- OBJECTIVE 1
In the passage on venture capital, copy the stretch from "Eventually any site, app" through "making people happy." word for word.
- OBJECTIVE 2
Render the sentence "Venture capitalists do not invest in the company." from the passage on venture capital into Spanish.
- OBJECTIVE 3
According to the passage on venture capital, how many of ten companies does a venture capitalist expect to fail?
>> start TEXT EXCERPT
Here is the thing you have to understand about VCs (and therefore, companies and websites that have accepted VC money), always and forever. Repeat it like a mantra.

--- Venture capitalists do not invest in the company. Venture capitalists invest in the exit. ---

Eventually any site, app whatever has a Sell Out Moment. They get bought by a big established corp, they go IPO, something. There is an "Exit". If you accept VC money, you are *promising* that Exit day is coming and it will be *big*.

Generally the VC model does not look like you invest in a company and you expect your investment to get a bit bigger. It looks more like, you invest in ten companies and you expect nine to fail and one to make back *more than 10x* what you invested in it.

VC startups, when they're trying to build groundwork for an Exit, often do warm & fuzzy market-irrational things like build a personal relationship with happy customers. The exponential payoffs the VCs want don't look like making people happy.
>> end TEXT EXCERPT
>> start DATA ROWS
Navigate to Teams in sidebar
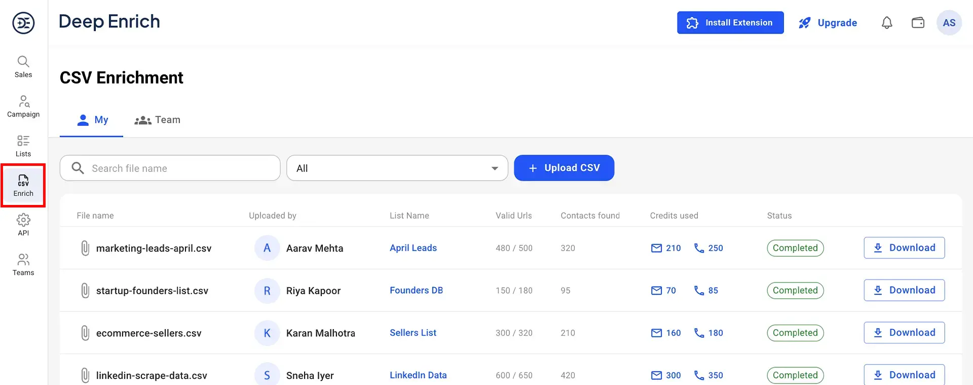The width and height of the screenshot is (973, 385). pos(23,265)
>> end DATA ROWS
>> start DATA ROWS
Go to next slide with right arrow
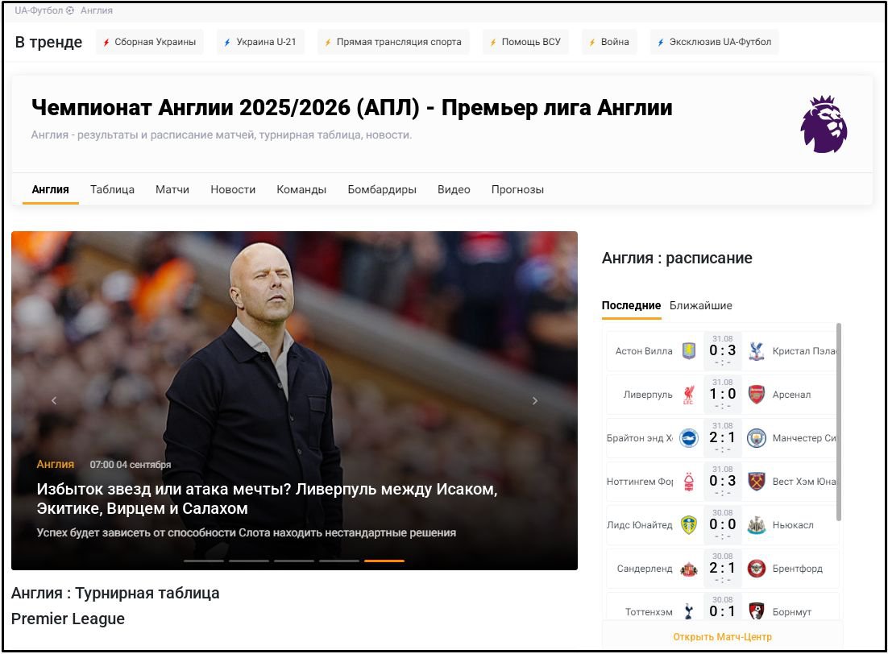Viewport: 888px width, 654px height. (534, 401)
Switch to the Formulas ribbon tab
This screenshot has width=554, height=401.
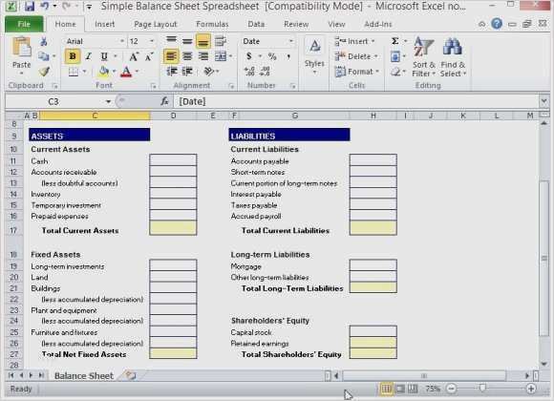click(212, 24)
>> end DATA ROWS
- OUTPUT 1
Eventually any site, app whatever has a Sell Out Moment. They get bought by a big established corp, they go IPO, something. There is an "Exit". If you accept VC money, you are *promising* that Exit day is coming and it will be *big*.

Generally the VC model does not look like you invest in a company and you expect your investment to get a bit bigger. It looks more like, you invest in ten companies and you expect nine to fail and one to make back *more than 10x* what you invested in it.

VC startups, when they're trying to build groundwork for an Exit, often do warm & fuzzy market-irrational things like build a personal relationship with happy customers. The exponential payoffs the VCs want don't look like making people happy.

- OUTPUT 2
Los capitalistas de riesgo no invierten en la empresa.

- OUTPUT 3
Nine.